I'm glad you found a place that works better for you -- I certainly don't want people hanging around in Boise if they really dislike it. Is there anything you can add to this conversation that would be helpful for OP?
Maybe some advice on how to pick a new location and make a big move? Anything you would do differently or regrets?
While I get that you don't want to say where exactly you moved to, are you willing to share in general terms? Most of Idaho is solidly red outside the Treasure Valley, and the state as a whole is sparsely populated, so did you end up in a smaller more conservative community in Idaho or did you go to an entirely different region like OP is considering?
My wife and I have looked up Duluth, and it is beautiful. I'd love to attend the Folk School in Grand Marias a few times a year!
The cold wouldn't both me. I will keep it on our radar.
I was thinking St. Joseph Mo. On second thought: maybe not.
My wife wants to live in a tiny town where we can keep quiet and enjoy furniture making and a very plain and simple life. If that's even possible anymore.
St. Joseph, MO is generally a horrible place, lots of crime and drug issues- along with 75% of the city that is decaying or not very pleasant at all. It's generally a big red flag if a city hasn't seen any population growth in 70-80 years.
If over 40 or 60 years old, many many / most cities & metros changed size considerably over lifetime because of natural increase in past decades (lots of births / slower death rate) and some saw big change from migration. In future few places will see as much natural increase as in past. Many will see declines from this cause. Migration will still be a big thing for some places but not sure how many.

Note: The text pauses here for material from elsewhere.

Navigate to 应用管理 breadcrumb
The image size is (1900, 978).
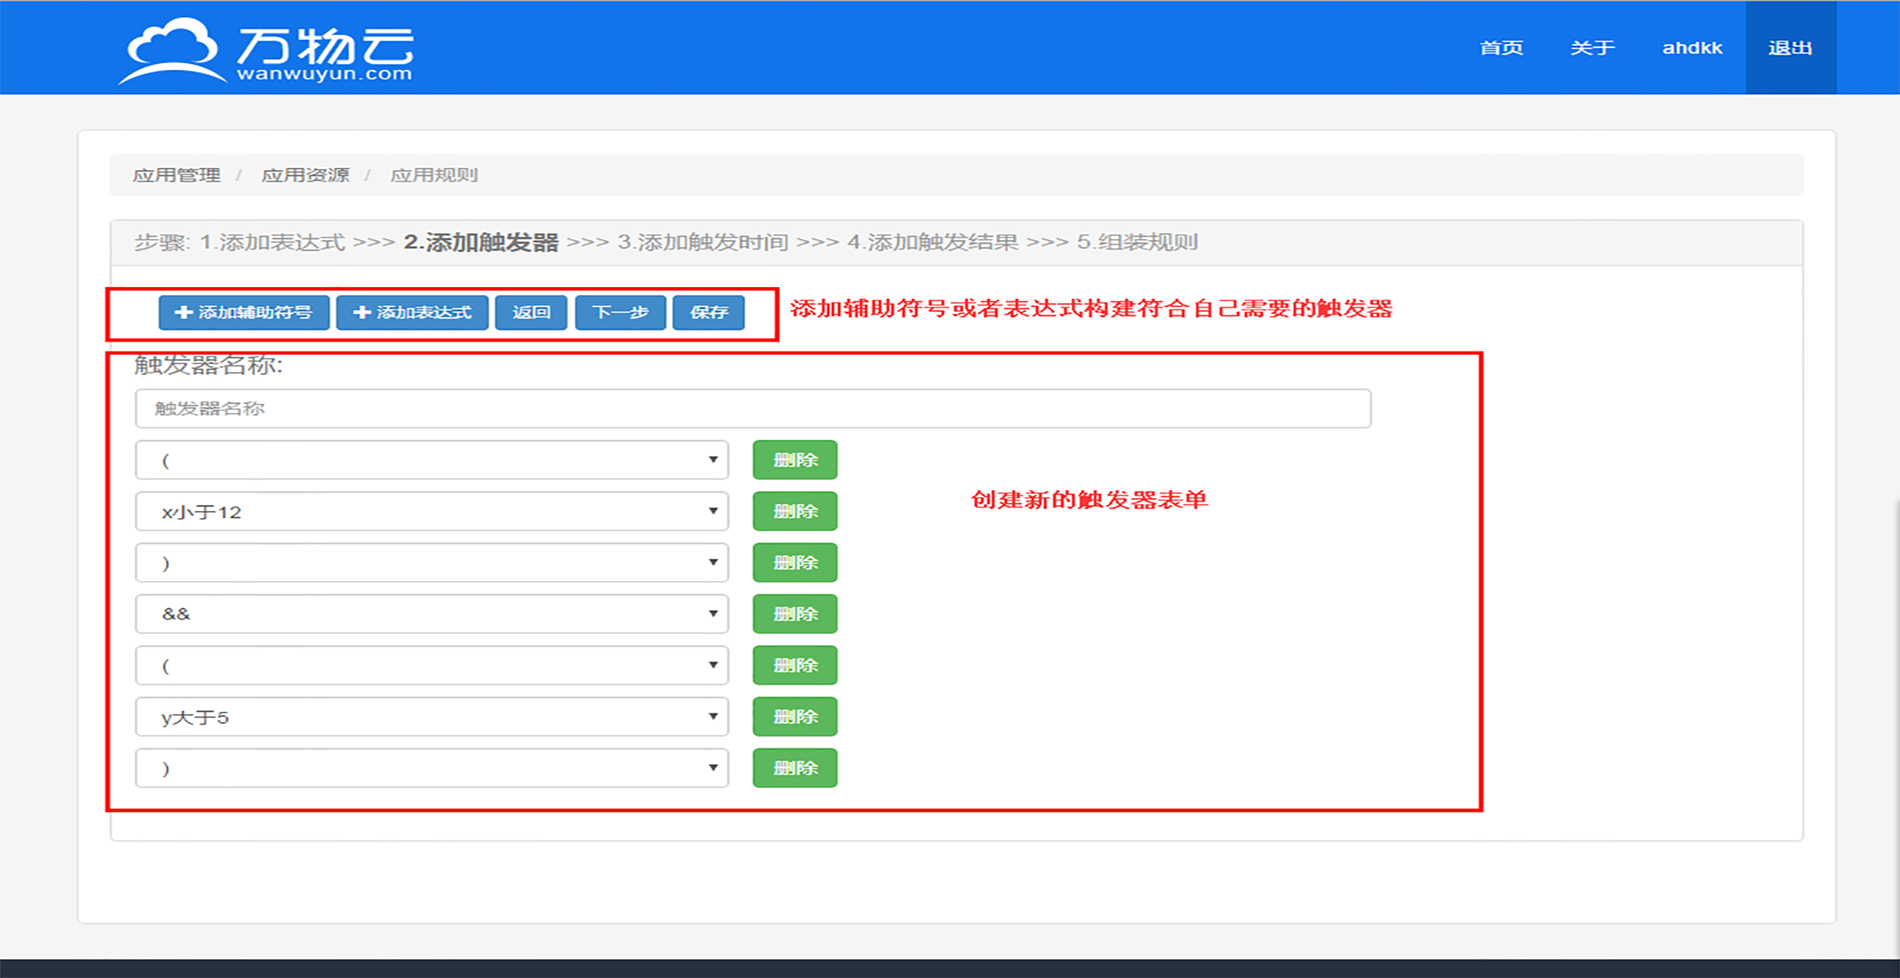tap(176, 175)
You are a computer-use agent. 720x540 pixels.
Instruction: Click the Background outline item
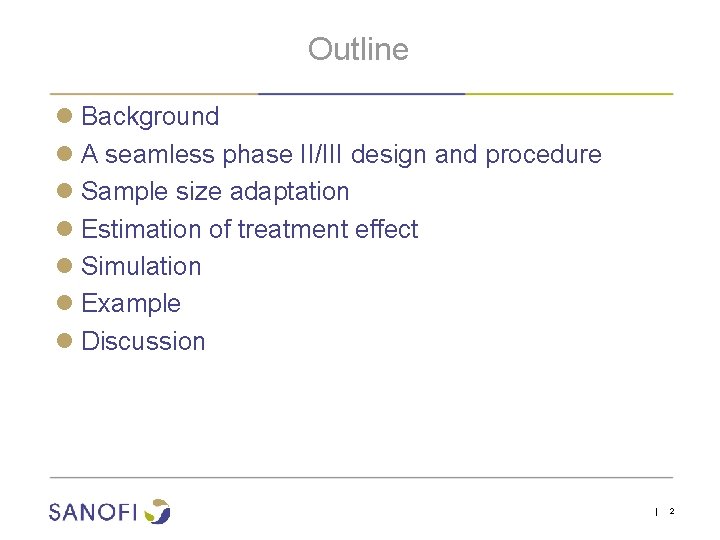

Boise appears set up for decades and decades of further increase from migration... in and out to some degree, perhaps accelerating further. If you yearn for past in Boise at a certain size & character, you'll either need to pick a different place at or near that size & character (in metro or elsewhere in state or west) or be in a stable neighborhood with stable habits and an ability to avoid / ignore a lot. Can find different densities, maybe stability in certain spots, but not exact past over entire area.
Eastern Idaho and Montana can give you modest to moderate sized small metros but not exactly the Boise of 2000 or 1980. They are much smaller. Too small for some or matching a particular memory of Boise. Boise is a pretty unusual size for the mountain west & nearby. Not much over 200k that isn't much much bigger. You got Reno, Tri-Cities WA, Salem OR, Medford OR, maybe Fort Collins or Greeley CO if you can view them as separate from each other and the bigger front range blob. Olympia WA might recall Boise past in some ways for some people but not for everybody because of climate and political climate and the neighboring Seattle-Tacoma blobs. Some can ignore north of the Nisqually delta, some can not.
City size & character matters along with state. If you anticipate staying in a place for 20 to 40 plus years, might be wise to start smaller or way smaller than your upper tolerance. If your upper tolerance is only 10 years away, that will creep up pretty fast. If you liked say Austin TX at 1 million but not 2, you should have seen it coming. Like at 2 but not 3, same. 3 but not 4 same. Plan the eject before you go farther than you wanted.
This is no stopping Boise metro from 1 million. I dunno if any on this forum or alive in general who see Boise at 2 million. It may or may not happen. 1.5 million? Yeah, likely some day. And there will be folks pining for Boise 2020 or 2030.
I would chose East Idaho over Boise just because you can get more house for the $$$ from new construction to newer larger homes that would cost too much if they were located in Treasure Valley anywhere near Boise and Meridian.